State wildlife officials and insurance companies are warning drivers to keep an eye out for deer in the road this season, with nearly 500 drivers likely to strike a deer over the next three months in Northern Virginia.
Fall is the breeding season for deer, so they will be more active over the next couple of months than at any other time of the year, according to state officials with the Virginia Department of Game and Inland Fisheries. Motorists also will be driving more often in the dark, increasing the likelihood of encountering a deer on the road.
The risk of a collision involving a large animal more than doubles in October, November and December, according to State Farm, which releases annual state rankings for deer strikes.
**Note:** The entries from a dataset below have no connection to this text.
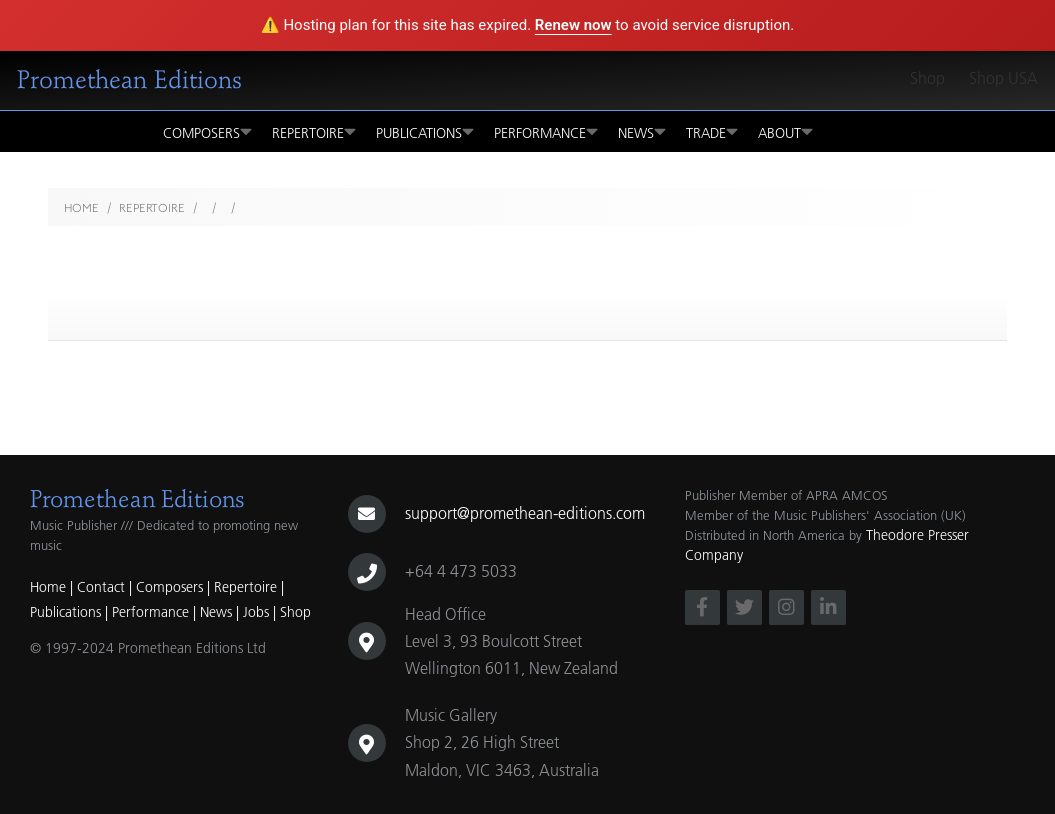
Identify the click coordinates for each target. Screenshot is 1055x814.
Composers (207, 131)
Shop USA (1003, 78)
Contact (101, 587)
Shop (927, 78)
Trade (712, 131)
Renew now (573, 25)
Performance (546, 131)
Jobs (256, 612)
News (642, 131)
This year, Virginia is ranked 12th in deer collisions, down from 11th in the last two years. But the odds of hitting a large animal in the state have climbed from 1 in 99 motorists to 1 in 76 motorists, according to the State Farm report.
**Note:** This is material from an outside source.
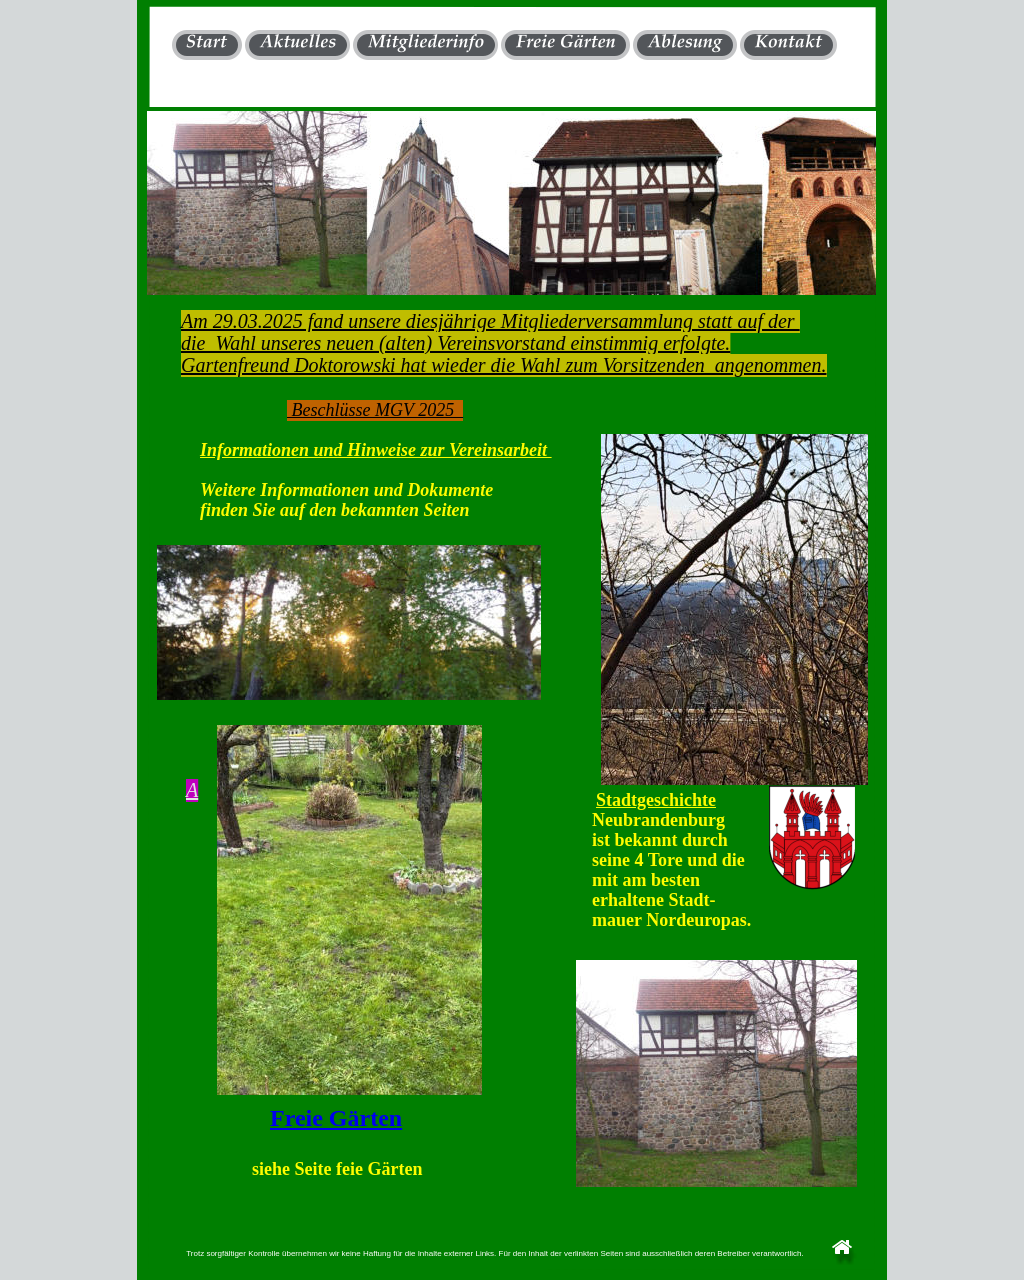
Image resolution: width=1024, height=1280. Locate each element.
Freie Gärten (336, 1118)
Deer strikes in Northern Virginia, Oct.-Dec.
|Prince William County||58||60||76||85||74||77|
In Northern Virginia, deer strikes in the fall months are down slightly, but totals have been relatively consistent over the past few years, according to state crash data.
In Loudoun County, wrecks involving deer between October and December climbed to 167, the highest number of these wrecks the county has seen since 2014. In Manassas, the number of wrecks involving deer climbed from just one in 2017 to five last year. Increases were also reported in Arlington County (climbing from one to four) and Stafford County (up three to 39).
This type of wreck was down in Prince William County from 76 in 2016 and 60 in 2017 to 58 last year. Numbers also decreased in Fauquier County (122, down five from the previous year), Fairfax County (down four to 59), and Fredericksburg (down from 11 in 2017 to just three last year).
AVOIDING DEER STRIKES
The state recommends the following tips to avoid hitting a deer:
1. Slow down and be attentive, particularly from dusk to dawn. If you see one deer, watch out for others.
2. Deer habitually travel the same areas. Use caution when you see deer crossing signs in these areas.
3. Apply brakes, even stop if necessary, to avoid hitting a deer but never swerve out of the lane to miss a deer. A collision with another vehicle, tree or other object is likely to be more serious than hitting a deer.
4. Always wear a seat belt. Even if a collision is unavoidable, you are more likely to avoid injury or death if you are wearing a seat belt.
5. If you kill a deer or bear while driving, immediately report the accident to a conservation police officer or other law enforcement officer where the accident occurred.
6. If you kill a deer or bear while driving, you may keep it for your own use if you report the accident to a law enforcement officer where the accident occurred, and the officer views the animal and gives you a possession certificate.